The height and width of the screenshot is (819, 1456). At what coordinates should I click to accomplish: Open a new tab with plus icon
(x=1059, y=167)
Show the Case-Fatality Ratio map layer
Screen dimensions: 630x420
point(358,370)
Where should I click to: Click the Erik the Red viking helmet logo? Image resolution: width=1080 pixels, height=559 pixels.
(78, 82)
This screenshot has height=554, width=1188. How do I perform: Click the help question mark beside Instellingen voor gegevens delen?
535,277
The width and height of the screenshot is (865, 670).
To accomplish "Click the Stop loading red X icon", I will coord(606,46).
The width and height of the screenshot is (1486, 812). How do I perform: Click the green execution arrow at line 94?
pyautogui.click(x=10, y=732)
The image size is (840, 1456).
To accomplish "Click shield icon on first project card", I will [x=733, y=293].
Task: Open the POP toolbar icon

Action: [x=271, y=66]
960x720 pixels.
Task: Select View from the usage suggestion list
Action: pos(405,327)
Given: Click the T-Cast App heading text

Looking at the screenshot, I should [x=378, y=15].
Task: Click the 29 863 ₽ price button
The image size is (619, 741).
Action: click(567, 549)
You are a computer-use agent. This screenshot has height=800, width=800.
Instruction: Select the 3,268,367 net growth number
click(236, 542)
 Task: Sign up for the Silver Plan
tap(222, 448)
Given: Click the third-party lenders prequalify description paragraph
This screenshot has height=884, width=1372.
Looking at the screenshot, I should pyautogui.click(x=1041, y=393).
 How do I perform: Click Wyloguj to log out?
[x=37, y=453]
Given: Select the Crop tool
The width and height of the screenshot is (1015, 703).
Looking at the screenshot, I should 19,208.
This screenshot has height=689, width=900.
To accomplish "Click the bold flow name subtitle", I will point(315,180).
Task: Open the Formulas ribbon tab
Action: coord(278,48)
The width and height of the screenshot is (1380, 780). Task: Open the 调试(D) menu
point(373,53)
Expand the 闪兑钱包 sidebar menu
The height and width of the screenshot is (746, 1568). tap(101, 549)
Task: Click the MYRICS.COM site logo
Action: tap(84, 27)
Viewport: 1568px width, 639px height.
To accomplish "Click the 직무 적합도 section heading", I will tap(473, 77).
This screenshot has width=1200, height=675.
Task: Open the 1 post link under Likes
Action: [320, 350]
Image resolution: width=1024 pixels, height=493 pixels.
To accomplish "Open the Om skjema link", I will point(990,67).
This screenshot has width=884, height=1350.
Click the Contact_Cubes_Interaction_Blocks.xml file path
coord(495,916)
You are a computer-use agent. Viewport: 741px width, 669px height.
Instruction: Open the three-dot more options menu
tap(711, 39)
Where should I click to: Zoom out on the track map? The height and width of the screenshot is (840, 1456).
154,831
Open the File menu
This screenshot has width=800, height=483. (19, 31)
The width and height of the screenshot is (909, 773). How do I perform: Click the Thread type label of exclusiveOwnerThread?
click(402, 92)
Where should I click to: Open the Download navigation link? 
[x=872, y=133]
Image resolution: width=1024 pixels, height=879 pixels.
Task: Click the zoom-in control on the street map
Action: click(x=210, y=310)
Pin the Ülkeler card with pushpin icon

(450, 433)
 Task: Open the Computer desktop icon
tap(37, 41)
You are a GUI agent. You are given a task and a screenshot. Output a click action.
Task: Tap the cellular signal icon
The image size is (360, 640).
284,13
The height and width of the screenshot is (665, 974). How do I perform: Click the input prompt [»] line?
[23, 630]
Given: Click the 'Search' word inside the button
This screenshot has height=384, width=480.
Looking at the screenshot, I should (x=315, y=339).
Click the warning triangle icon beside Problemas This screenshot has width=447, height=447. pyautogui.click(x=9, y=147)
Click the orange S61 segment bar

= = = = =

TASK OBJECTIVE: Write out each line exactly, starting with the line that contains "Click the warning" and stopping after the last line of the data.

EXERCISE RESULT:
Click the warning triangle icon beside Problemas This screenshot has width=447, height=447. pyautogui.click(x=9, y=147)
Click the orange S61 segment bar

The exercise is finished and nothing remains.